Unnamed: 0,sentence,book
0,A wild-looking old woman dressed all in green ...,1
1,Harry was thinking about this time yesterday a...,1
2,"He had been down at Hagrid’s hut, helping him ...",1
3,"“We’re looking for a big, old-fashioned one — ...",1
4,I forbid you to tell the boy anything!” A brav...,1


## Pre-Process Sentences
The first step is to pre-process all the sentences by completing the following tasks:
1. Lowercase every word
2. Remove punctuation
3. Remove digits
4. Tokenize the sentence
5. Remove stop words
6. Stem each word

This function is held in a separate file for repeatability.

In [6]:
# import sentence preprocessing function
from utils import process_sentence

In [7]:
# validate the preprocessing function on 20 random sentences

# generate a list of 20 indices from the dataframe
indices = random.sample(list(hp_sentences.index), 20)

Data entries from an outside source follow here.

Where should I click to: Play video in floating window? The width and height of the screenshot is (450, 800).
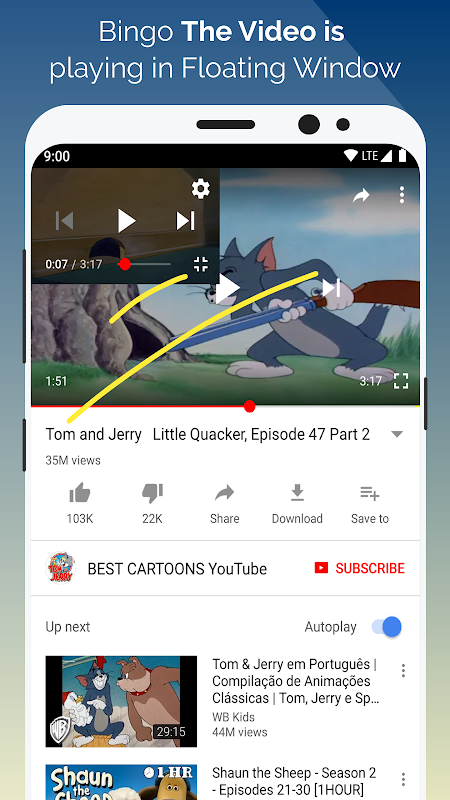127,220
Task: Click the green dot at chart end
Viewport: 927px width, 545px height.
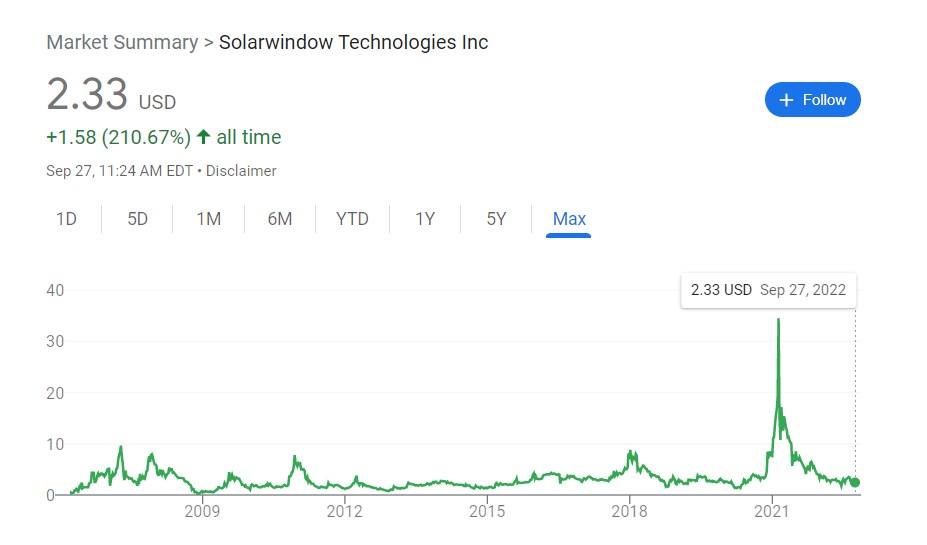Action: [855, 482]
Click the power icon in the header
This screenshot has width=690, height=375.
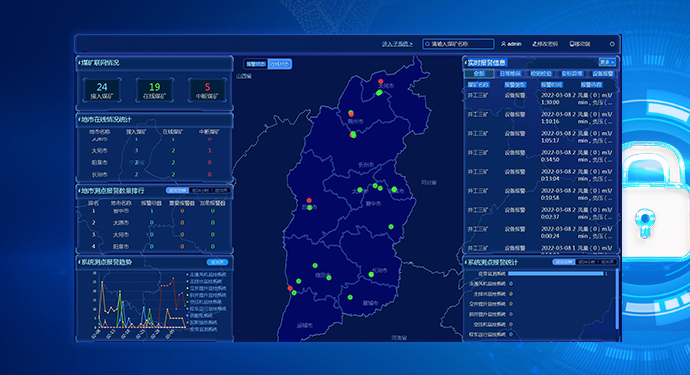612,44
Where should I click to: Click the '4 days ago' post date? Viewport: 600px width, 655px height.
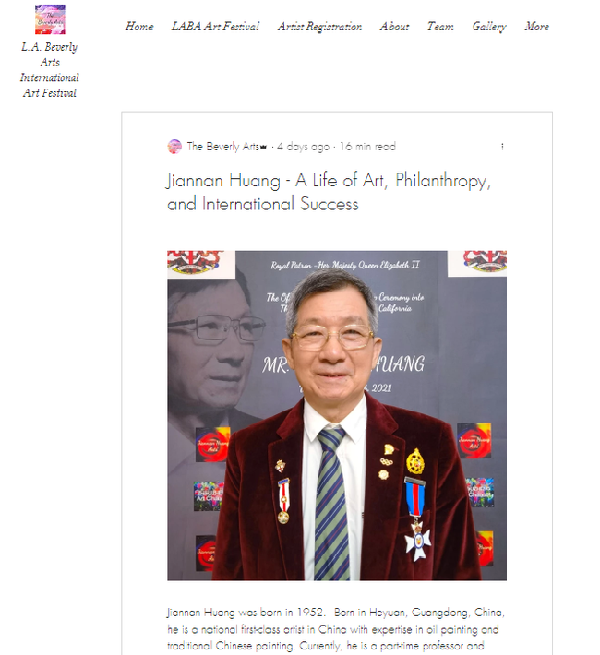pos(303,147)
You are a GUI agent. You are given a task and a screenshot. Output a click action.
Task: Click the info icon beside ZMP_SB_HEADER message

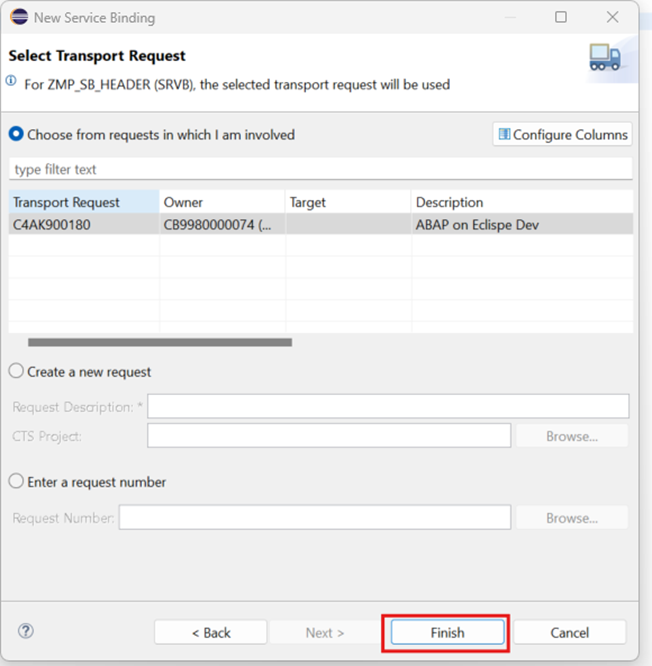pyautogui.click(x=12, y=82)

# iterate through the random indices
for i, index in enumerate(indices):
    
    # print the raw sentence and its processed version
    raw_sentence = hp_sentences["sentence"].iloc[index]
    print(f"Sentence #{i+1}:")
    print(raw_sentence) 
    print(process_sentence(raw_sentence), "\n\n")

Sentence #1:
Wormy was here last weekend, I thought he seemed down, but that was probably the news about the McKinnons; I cried all evening when I heard.
['wormi', 'last', 'weekend', 'thought', 'seem', 'probabl', 'news', 'mckinnon', 'cri', 'even', 'heard'] 


Sentence #2:
“I don’t care ... I’ll breathe freely again when this tournament’s over, and that’s not until June.
['dont', 'care', 'ill', 'breath', 'freeli', 'tournament', 'that', 'june'] 


Sentence #3:
If only Arthur could have got us cars from the Ministry again ... but Fudge wouldn’t let him borrow so much as an empty ink bottle these days... How Muggles can stand traveling without magic ...” But the great black dog gave a joyful bark and gamboled around them, snapping at pigeons, and chasing its own tail.
['arthur', 'could', 'got', 'us', 'car', 'ministri', 'fudg', 'wouldnt', 'let', 'borrow', 'much', 'empti', 'ink', 'bottl', 'day', 'muggl', 'stand', 'travel', 'without', 'magic', 'great', 'black', 'dog', 'gave', 'joy', 'bark', '

## Create Frequency Dictionary
The next step is to create a frequency dictionary that shows how many times each word appears in each book. I also count the total number of words (i.e. tokens) that appear in each book in order to calculate the probabilities using Bayes Theorem. To speed up the process when making changes to the model and when reading the model in other notebooks, I downlaod the generated frequency dictionary to a JSON file.

In [8]:
def create_freq_dict (df, process_sentence=process_sentence):
    """
    Creates a frequency dictionary based on the sentences and the book in which they appear.
    
        Parameters:
            df (dataframe): dataframe with the sentences from the Harry Potter books
            
        Returns:
            freq_dict (dict): dictionary with the number of times each word appears in each book
    """

    # initiate dictionary that will hold the word frequencies and number of words per book
    freq_dict = {}
    book_counts = {}
    
    # iterate through the rows in the dataframe
    for i in df.index:
        
        # store the book number and processed sentence for the row
        book_num = df["book"].iloc[i]
        sentence = process_sentence(df["sentence"].iloc[i])
        
        # iterate through the processed tokens for the row
        for token in sentence:
            # add 1 to count of words in book
            book_counts[str(book_num)] = book_counts.get(str(book_num), 0) + 1
            
            # add 1 to the existing frequency count for the word or add it to the dictionary if not already there
            freq_dict[token+str(book_num)] = freq_dict.get(token+str(book_num), 0) + 1
    
    # return both dictionaries with the word frequencies and the book counts
    return freq_dict, book_counts

In [9]:
# if the frequency dictionary was not already downloaded
if path.exists(f"{PATH}freq_dict.json") == False:
    
    # generate the frequency dictionary and book counts dictionary
    freq,book_counts = create_freq_dict(hp_sentences)
    
    # download the frequency dictionary as a JSON file
    with open(f"{PATH}freq_dict.json", "w") as freq_dict_file:
        json.dump(freq, freq_dict_file)
    
    # download the book counts dictionary as a JSON file
    with open(f"{PATH}book_counts_dict.json", "w") as book_counts_dict_file:
        json.dump(book_counts, book_counts_dict_file)
        
# read the frequency JSON file as a dictionary
with open(f"{PATH}freq_dict.json", "r") as freq_dict_file:
    freq = json.load(freq_dict_file)

# read the book counts JSON file as a dictionary
with open(f"{PATH}book_counts_dict.json", "r") as book_counts_dict_file:
    book_counts = json.load(book_counts_dict_file)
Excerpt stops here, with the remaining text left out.